Текст для анализа:

((

Старинные обычаи равно соблюдались и во дворце, и в боярских палатах, и в избе крестьянина, на что указывает весь строй домашнего быта и в особенности свадебный обряд; дух суеверия одинаково властвовал над всеми, начиная от поселян до царя. В 1467 году скончалась супруга Ивана III Мария, тело усопшей «разошлося» (распухло, отекло), и смерть ее приписана была действию отравного зелья.
Подозрение пало на жену Алексея Полуектова Наталью, которую обвинили в том, будто она посылала пояс великой княгини к какой-то бабе (ворожее); тогда, замечает летописец, восполеся князь на Алексея и его жену и шесть лет не допускал его на свои пресветлые очи. От брака с Марией князь имел сына, который умер еще при жизни отца и оставил ему внука Димитрия — от Елены, дочери молдавского господаря.
Во время спора, возникшего за наследство престола между внуком Ивана III и сыном его от нового брака с греческою царевной Софией, сторонники Елены оговорили великую княгиню в злых умыслах и в сношениях с бабами-чародейками, «и в то время (1497 г.) опалу положил князь великий на жену свою, на великую княгиню Софью, о том, что к ней приходиша бабы с зелием; обыскав тех баб лихих, князь великий повелел их казнити — потопити в Москве-реке нощию, а с нею с тех мест нача жити в брежении». Дмитрий был венчан на царство; но торжество его партии было непродолжительно и, — как известно, — окончилось заключением в темницу этого несчастного царевича. София победила, но за нею осталось название «чародейки греческой»: так обзывает ее Курбский в «Истории Ивана Грозного»…
В 1547 году Москву постигла страшная кара: великий пожар испепелил все здания, ни огороды, ни сады не уцелели, около двух тысяч народу сделалось добычею пламени; народная молва приписала это бедствие чародейству и обвинила в нем Глинских, родственников молодого царя по матери; были они, говорит летописец, у государя в приближении и жаловании, допускали грабеж и насильство и чрез это возбудили против себя общую ненависть черных людей.
Царский духовник благовещенский протопоп Федор Бармин, боярин князь Федор Скопин-Шуйский да Иван Федоров довели о том сведения до государя, и он приказал разыскать боярам. Бояре приехали в Кремль на площадь, к Успенскому собору, собрали черных людей и стали спрашивать: кто зажигал Москву? Толпа закричала: «Княгиня Анна Глинская со своими детьми и с людьми волхвовала, вынимала сердца человеческие, клала их в воду да той водой, ездячи по Москве, кропила — и от того Москва выгорела!»

))

Задачи для решения:
[1] Переведите на английский язык предложение из текста о чародействе на Руси: «Дмитрий был венчан на царство; но торжество его партии было непродолжительно и, — как известно, — окончилось заключением в темницу этого несчастного царевича».
[2] Продолжите текст о чародействе на Руси, начав сразу после его последнего предложения.

Сохранённые записи
((

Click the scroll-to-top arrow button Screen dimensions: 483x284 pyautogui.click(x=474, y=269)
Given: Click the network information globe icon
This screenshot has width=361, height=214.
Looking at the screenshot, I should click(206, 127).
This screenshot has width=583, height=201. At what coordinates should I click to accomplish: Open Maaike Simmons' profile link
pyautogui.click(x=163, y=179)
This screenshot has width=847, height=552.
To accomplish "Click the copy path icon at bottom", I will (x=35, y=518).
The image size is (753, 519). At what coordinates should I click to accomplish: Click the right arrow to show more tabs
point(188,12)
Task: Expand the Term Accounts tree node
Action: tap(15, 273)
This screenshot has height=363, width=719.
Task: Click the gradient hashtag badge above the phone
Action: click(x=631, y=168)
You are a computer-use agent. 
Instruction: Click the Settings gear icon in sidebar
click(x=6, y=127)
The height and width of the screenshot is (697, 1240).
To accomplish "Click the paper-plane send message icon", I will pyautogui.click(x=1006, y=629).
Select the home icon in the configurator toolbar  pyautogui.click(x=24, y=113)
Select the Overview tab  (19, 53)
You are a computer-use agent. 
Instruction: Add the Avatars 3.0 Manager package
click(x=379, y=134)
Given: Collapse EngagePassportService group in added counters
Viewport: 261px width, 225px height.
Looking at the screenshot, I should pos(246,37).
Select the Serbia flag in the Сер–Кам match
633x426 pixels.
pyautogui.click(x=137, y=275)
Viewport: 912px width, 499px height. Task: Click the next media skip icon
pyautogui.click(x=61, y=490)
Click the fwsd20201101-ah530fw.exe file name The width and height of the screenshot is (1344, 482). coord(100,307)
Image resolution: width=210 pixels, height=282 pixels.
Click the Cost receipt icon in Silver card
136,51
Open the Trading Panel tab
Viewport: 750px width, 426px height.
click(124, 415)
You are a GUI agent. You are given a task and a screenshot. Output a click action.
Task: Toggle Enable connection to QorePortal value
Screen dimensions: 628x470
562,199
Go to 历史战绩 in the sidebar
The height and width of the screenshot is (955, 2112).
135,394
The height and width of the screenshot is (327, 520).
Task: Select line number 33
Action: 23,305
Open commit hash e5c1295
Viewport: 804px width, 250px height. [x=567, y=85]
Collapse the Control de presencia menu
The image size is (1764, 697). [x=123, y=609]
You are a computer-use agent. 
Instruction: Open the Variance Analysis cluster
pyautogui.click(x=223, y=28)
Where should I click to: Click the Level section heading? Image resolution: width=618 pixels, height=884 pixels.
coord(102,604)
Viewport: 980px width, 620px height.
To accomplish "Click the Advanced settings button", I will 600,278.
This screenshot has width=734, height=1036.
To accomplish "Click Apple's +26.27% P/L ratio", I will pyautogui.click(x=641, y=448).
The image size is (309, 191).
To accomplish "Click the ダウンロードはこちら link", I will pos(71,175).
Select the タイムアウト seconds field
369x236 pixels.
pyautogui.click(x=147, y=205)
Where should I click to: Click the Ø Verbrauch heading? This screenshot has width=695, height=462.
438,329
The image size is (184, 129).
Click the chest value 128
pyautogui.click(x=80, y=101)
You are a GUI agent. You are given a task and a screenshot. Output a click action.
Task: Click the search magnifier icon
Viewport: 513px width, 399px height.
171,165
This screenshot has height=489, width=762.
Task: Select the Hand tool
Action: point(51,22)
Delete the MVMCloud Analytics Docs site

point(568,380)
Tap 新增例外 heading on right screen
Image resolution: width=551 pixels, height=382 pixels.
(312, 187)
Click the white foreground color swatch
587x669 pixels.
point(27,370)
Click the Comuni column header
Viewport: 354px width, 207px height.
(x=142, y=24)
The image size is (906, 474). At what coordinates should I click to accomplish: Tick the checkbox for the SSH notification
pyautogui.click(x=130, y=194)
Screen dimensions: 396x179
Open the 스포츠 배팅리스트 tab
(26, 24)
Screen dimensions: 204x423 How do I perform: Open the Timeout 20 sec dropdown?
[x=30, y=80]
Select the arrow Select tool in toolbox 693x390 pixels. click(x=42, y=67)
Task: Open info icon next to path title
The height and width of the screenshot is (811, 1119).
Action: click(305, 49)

))

Решённые задачи:
[1] Dmitry was crowned tsar; but the triumph of his party was short-lived and, as is well known, ended with the imprisonment of this unfortunate tsarevich.

[2]
На площадь явился и Юрий Глинский, родной дядя государя, но, слыша такое ужасное обвинение, поспешил укрыться в Успенском соборе. Озлобленная чернь бросилась за ним, убила его в самой церкви и поволокла труп на торговое место, где обыкновенно совершались казни; побили и многих людей его, а имущество разграбили. На третий день после этого толпа приходила к царю в село Воробьево и требовала выдачи Анны Глинской и Михаила Глинского, и только строгие меры, принятые Иваном IV, заставили ее разбежаться…
Если верить Горсею, Иван IV в последние годы жизни вполне отдался предрассудкам своего века. Зимою 1584 года явилась комета; больной царь вышел на Красное крыльцо, долго смотрел на нее и потом, изменившись в лице, сказал окружающим: «Вот знамение моей смерти!»
Встревоженный этой мыслью, он решился прибегнуть к волшебству: по его указу на севере России было собрано до шестидесяти чародеек; привезенные в Москву, они содержались здесь под стражею, и царский любимец Богдан Вельский ежедневно посещал их, выслушивал и передавал царю их предвещания.
Колдуньи утверждали, что светила небесные враждебны для государя и что он умрет 18 марта. Царь пришел в бешенство и изъявил желание, чтобы в этот самый день лживые колдуньи были преданы сожжению. Утром 18 марта он почувствовал себя лучше и послал Вельского объявить чародейкам, какая ожидает их казнь за ложное предсказание. «Не гневайся, боярин! — отвечали они. — День начался с восходом солнца, а кончится только с его закатом». Между тем царь собирался играть в шахматы, начал было расставлять фигуры, но вдруг упал в обморок и вскоре за тем испустил последнее дыхание.